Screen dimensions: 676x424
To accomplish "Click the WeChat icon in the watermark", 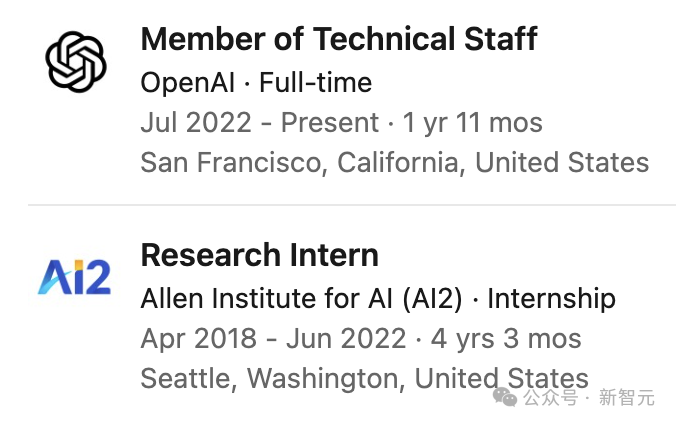I will (505, 397).
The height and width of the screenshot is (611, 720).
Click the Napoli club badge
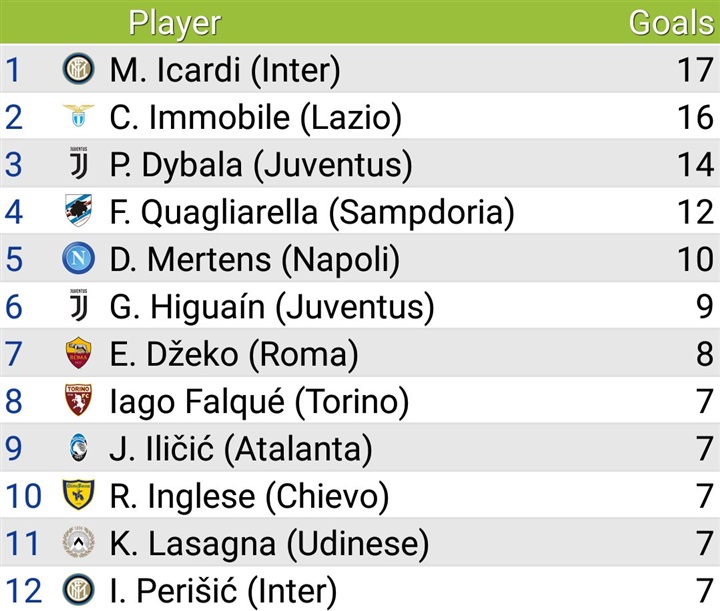(x=78, y=259)
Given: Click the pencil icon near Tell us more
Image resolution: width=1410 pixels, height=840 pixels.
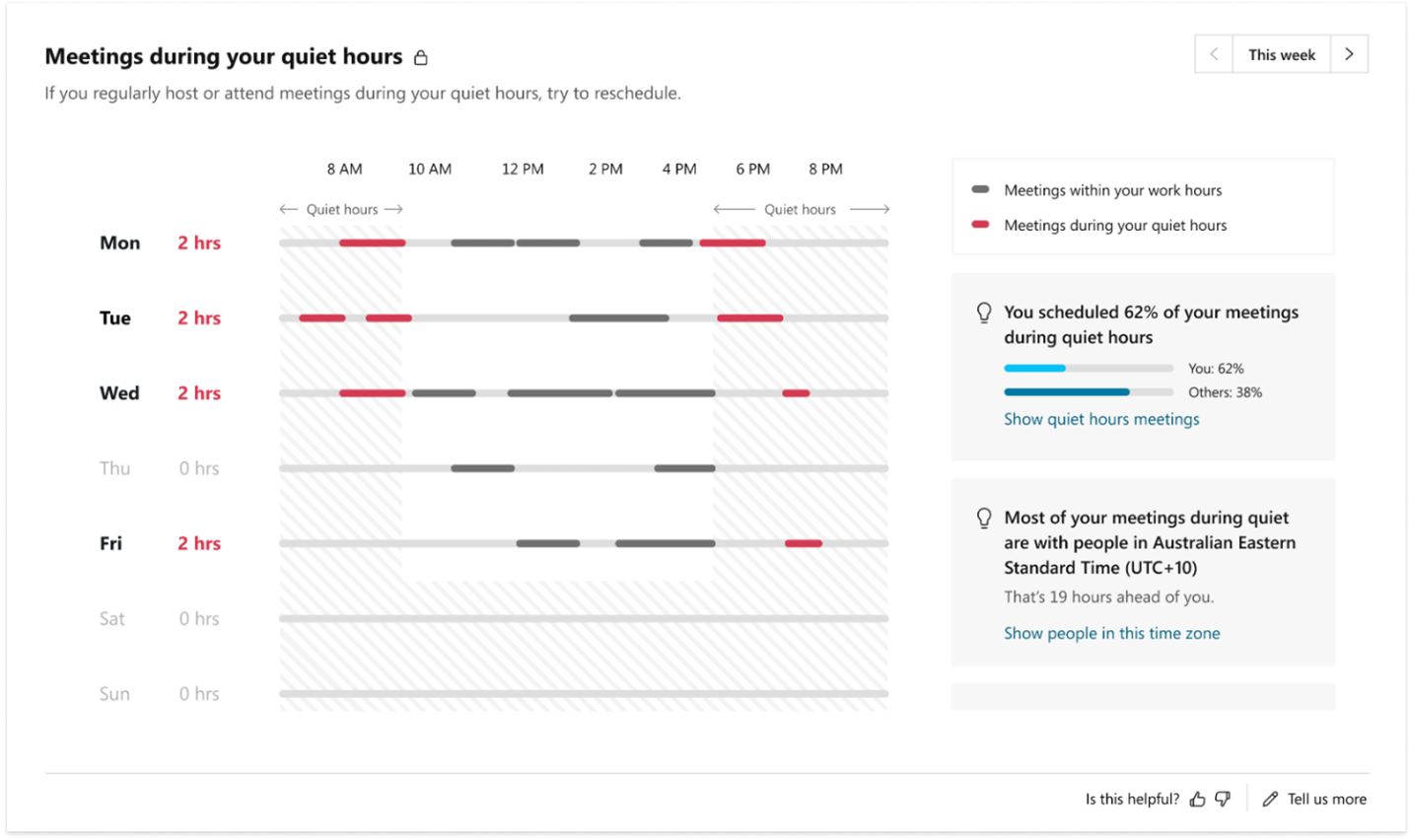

§ §

» Instructions for the task
Rewrite everything from the line containing "The height and" down to the end of the listing above, requests included, and shift every coordinate in the answers by -95. Leave the pictures out.

» Complete output
The height and width of the screenshot is (611, 720).
Click the Napoli club badge
(x=-17, y=164)
Given: Click the pencil icon near Tell us more
Image resolution: width=1410 pixels, height=840 pixels.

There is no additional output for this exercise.